Task 5:  From the chart group in 2020 & 2021, could you infer which dots are the top 3 changing state?

  1. Does the information matter for you?
  2. Do you think the information help to understand the price changing in two years?
  3. Overall, how difficult or easy did you find this task? (1-5, 1 as very difficult, 5 as very easy)
Figure 14: Screenshot of Moderated Usability Test


  1. For the information architecture: 
    1. In the task 3, both participants has a usability problem on how read the charts without hover the tooltips. First participant mentioned that “ The dot is a little bit small to access and the color is not match from the legend.”
    2. In the task 5, the second participant said the chart is more easier to understand when only shows the top 10 States, compared to the chart of the year 2011 which shows 20 States.
  2. For the visual design:
    1. In the task 1, the first participant said that the color of the dashboard is clear and simple to understand, but the composition is a little bit confused since the year 2011 and 2020 & 2021 are two separated dataset.
  3. For the task intensity level: 
    1. The average of the task intensity level ranks as 4, easy. Both participants pass the five tasks quickly and think the dashboard and charts are easy to understand. However, they mentioned about if the dashboard can provide more years for references. That would be more useful information to know electricity usage and price change between this ten years.   

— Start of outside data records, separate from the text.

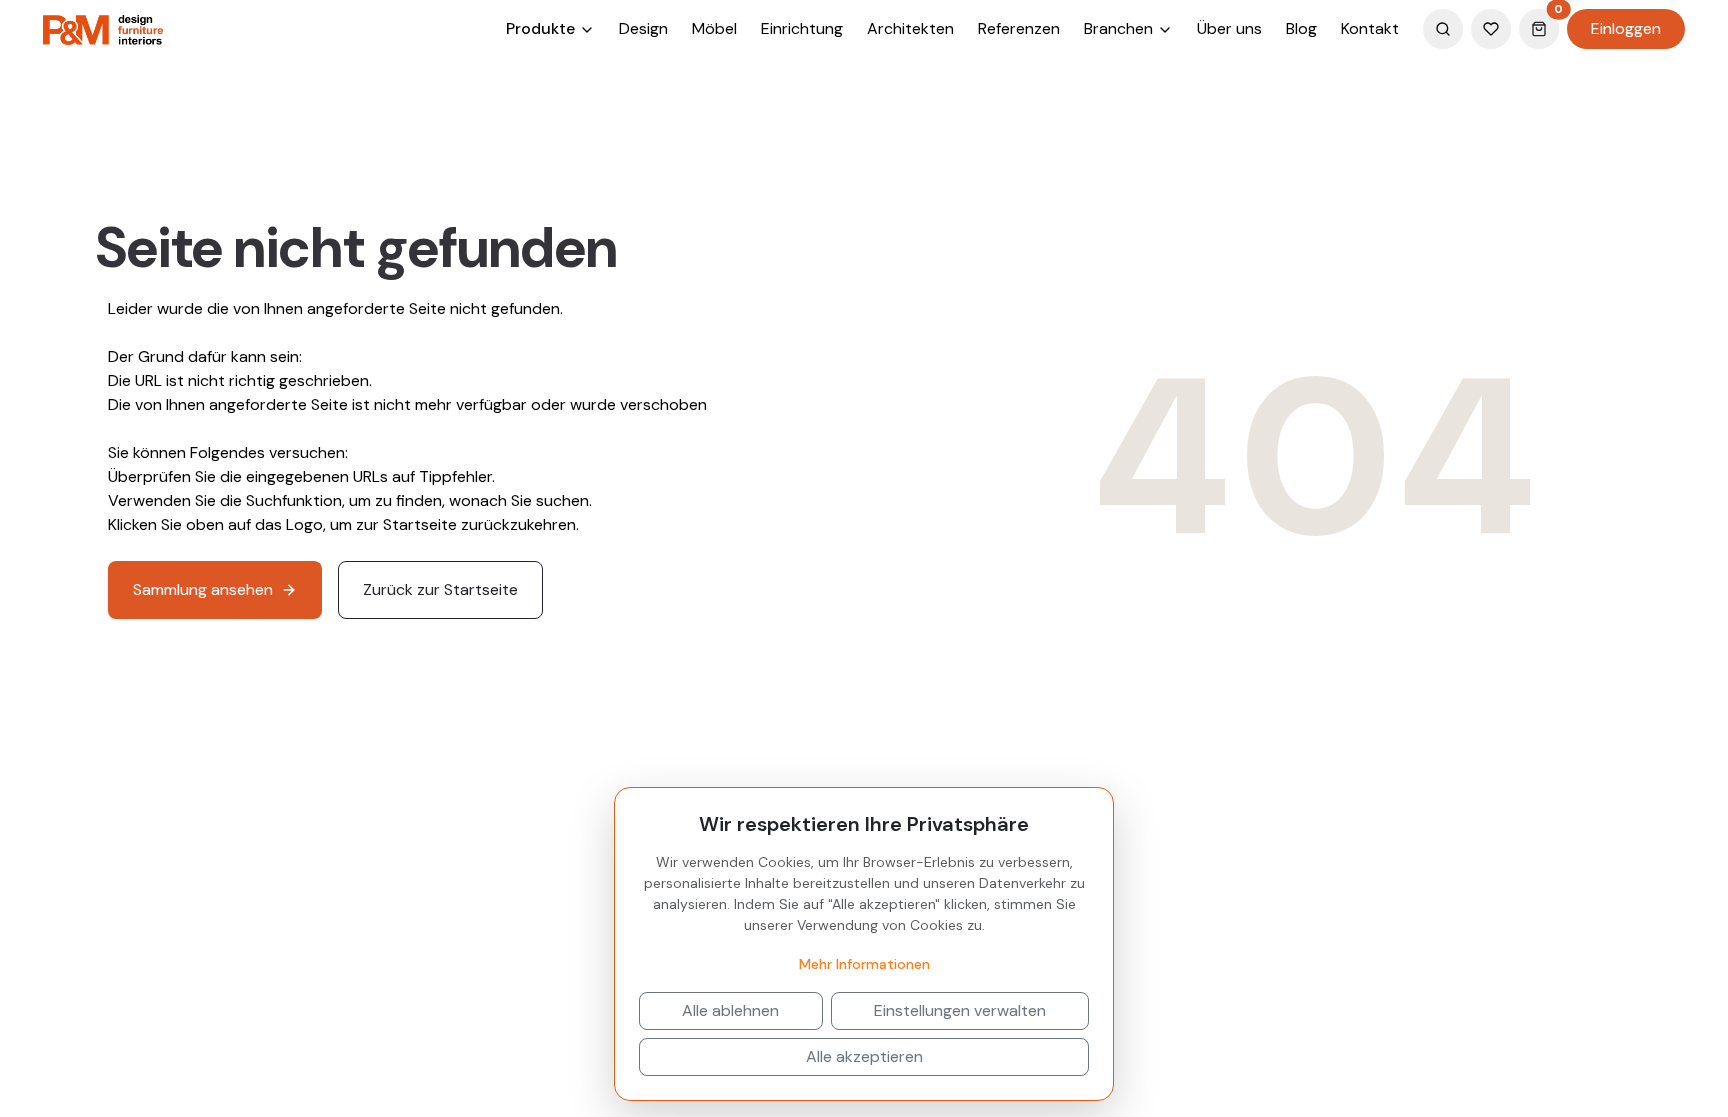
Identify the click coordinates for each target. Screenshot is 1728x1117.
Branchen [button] (1120, 28)
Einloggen (1626, 28)
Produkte (542, 28)
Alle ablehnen (730, 1010)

  1. Narrow down scope to show only the top 10 States in the 2020 chart
    1. Based on the usability task feed back I decided to first dress a usability issue in Task 3 which severity ranking scale ranks as 3, major usability problem.

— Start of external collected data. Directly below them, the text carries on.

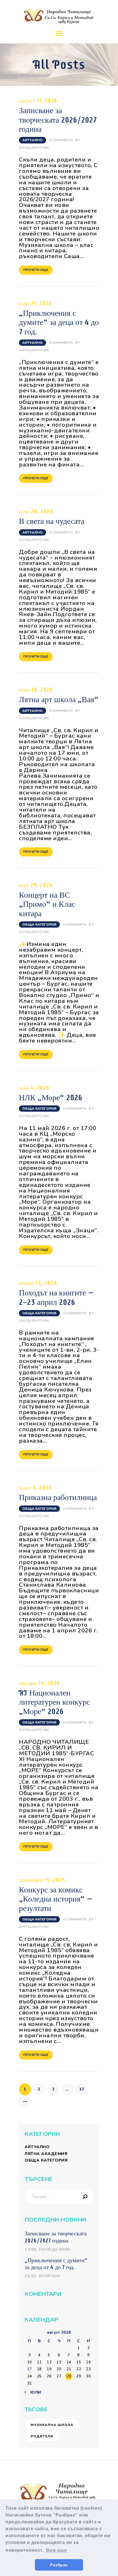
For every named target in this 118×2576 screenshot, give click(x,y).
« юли (34, 2392)
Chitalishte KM (34, 147)
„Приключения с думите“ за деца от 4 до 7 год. (59, 322)
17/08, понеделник (48, 2249)
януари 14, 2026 (39, 1683)
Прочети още (35, 270)
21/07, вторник (42, 2276)
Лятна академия (46, 2153)
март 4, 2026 (35, 1487)
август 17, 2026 (38, 100)
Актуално (32, 140)
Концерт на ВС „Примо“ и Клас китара (47, 904)
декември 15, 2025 (42, 1879)
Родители (42, 2436)
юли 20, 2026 (36, 511)
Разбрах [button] (59, 2565)
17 (83, 2089)
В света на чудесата (51, 521)
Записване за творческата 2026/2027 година (58, 119)
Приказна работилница (58, 1497)
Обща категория (39, 924)
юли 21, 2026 (35, 303)
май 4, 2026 (34, 1087)
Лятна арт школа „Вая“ (59, 699)
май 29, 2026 (35, 885)
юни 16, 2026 (36, 689)
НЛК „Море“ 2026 (50, 1097)
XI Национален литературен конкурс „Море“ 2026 (54, 1702)
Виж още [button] (56, 2550)
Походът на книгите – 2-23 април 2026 (56, 1297)
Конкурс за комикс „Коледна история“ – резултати (56, 1899)
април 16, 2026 (38, 1282)
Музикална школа (52, 2425)
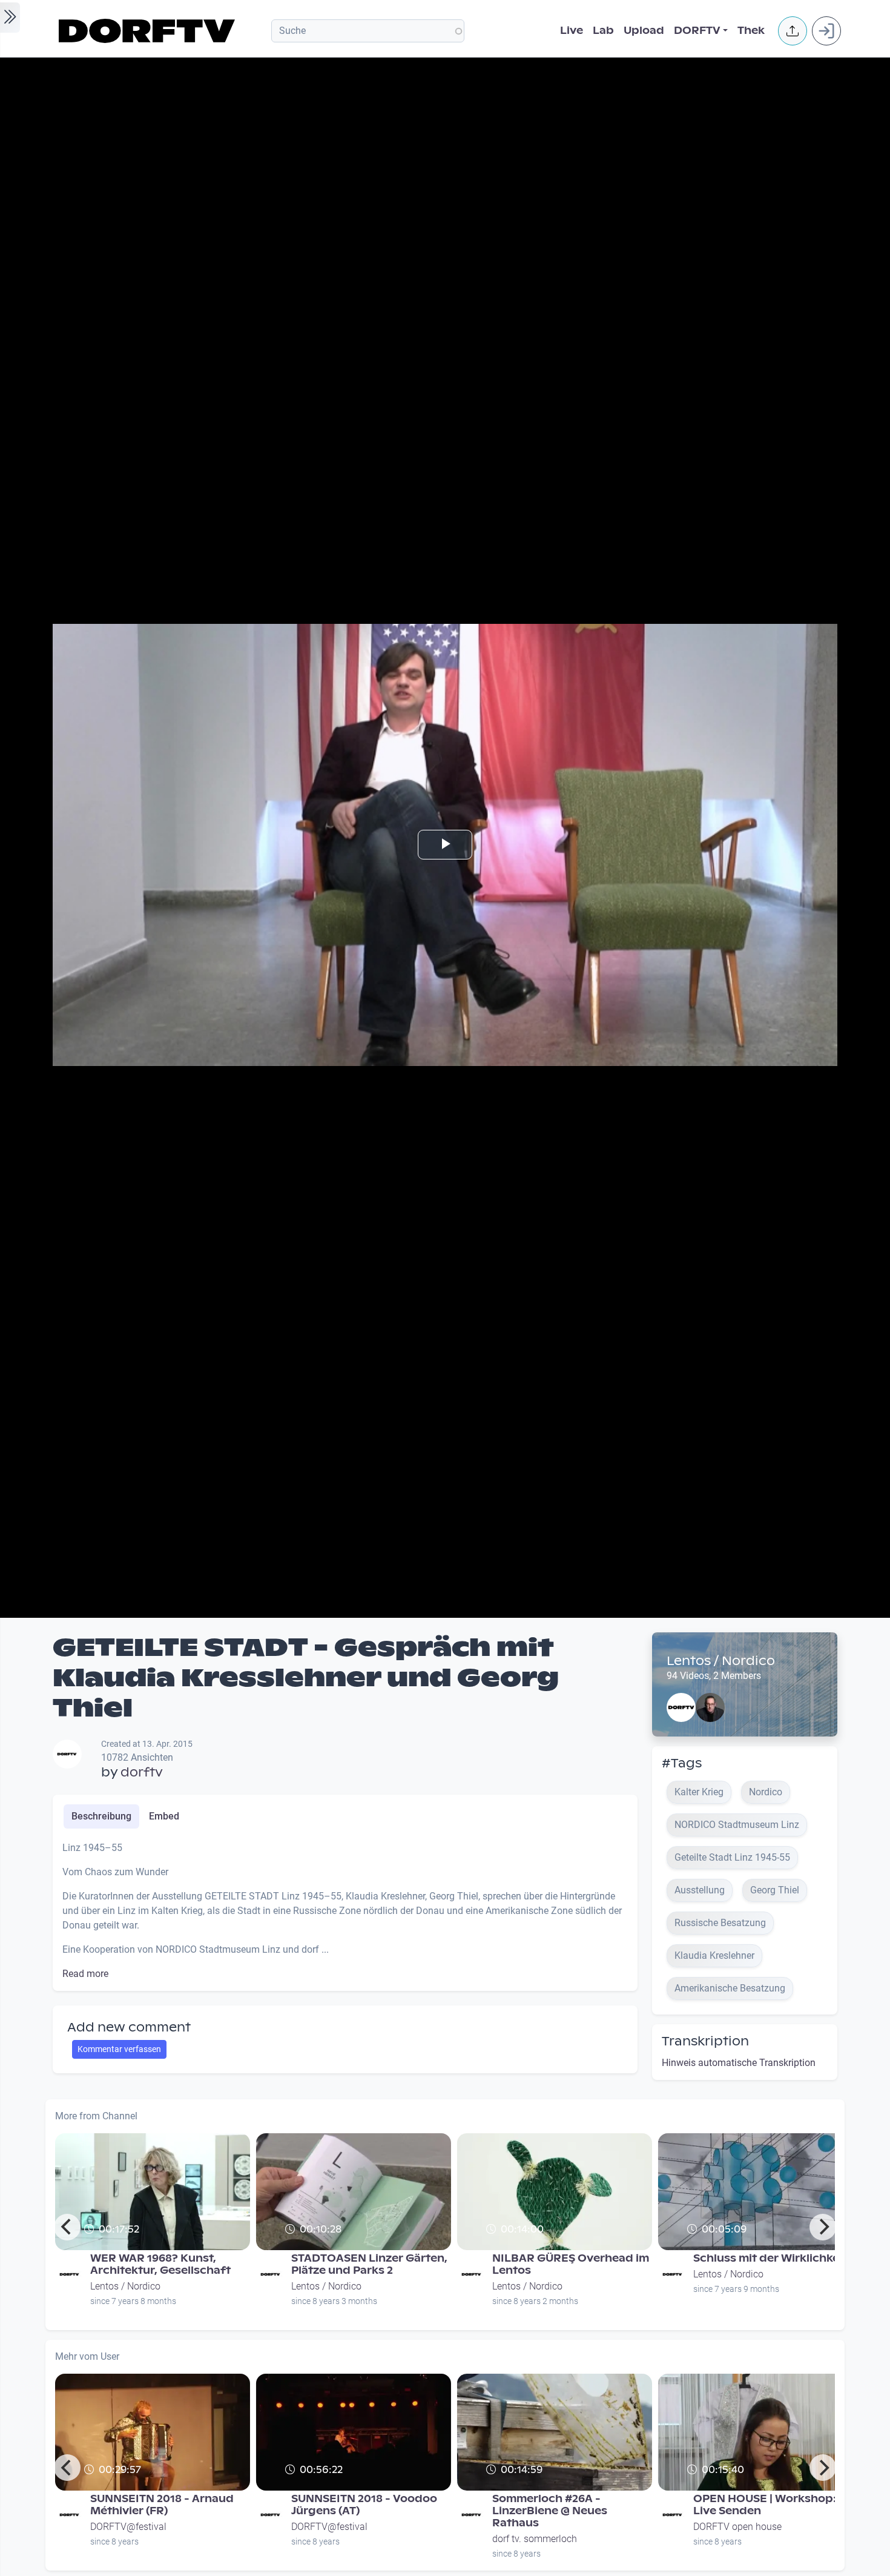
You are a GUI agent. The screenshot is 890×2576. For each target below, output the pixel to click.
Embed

    2. The second participant mentions that the 20 States are too many and it is unnecessary to show all of them.
    3. I decided to follow the chart of the year 2020 & 2021 and change the filter in the chart 2011 to top 10 State.
  2. Separate the different years or contents into two dashboards
    1. The severity ranking scale of Task 1 ranks as 2, minor usability problem.
    2. With a navigation bar or menu to access two dashboards “the 2011” and “2020 & 2021.”
    3. Keep the dashboards simple and minimal information could make users are less suffered from the long content. 
  3. In the future, gather more datasets between 10 years
    1. To track the changes in a decade, it’s better to update the electricity usage and price from 2011 to 2020.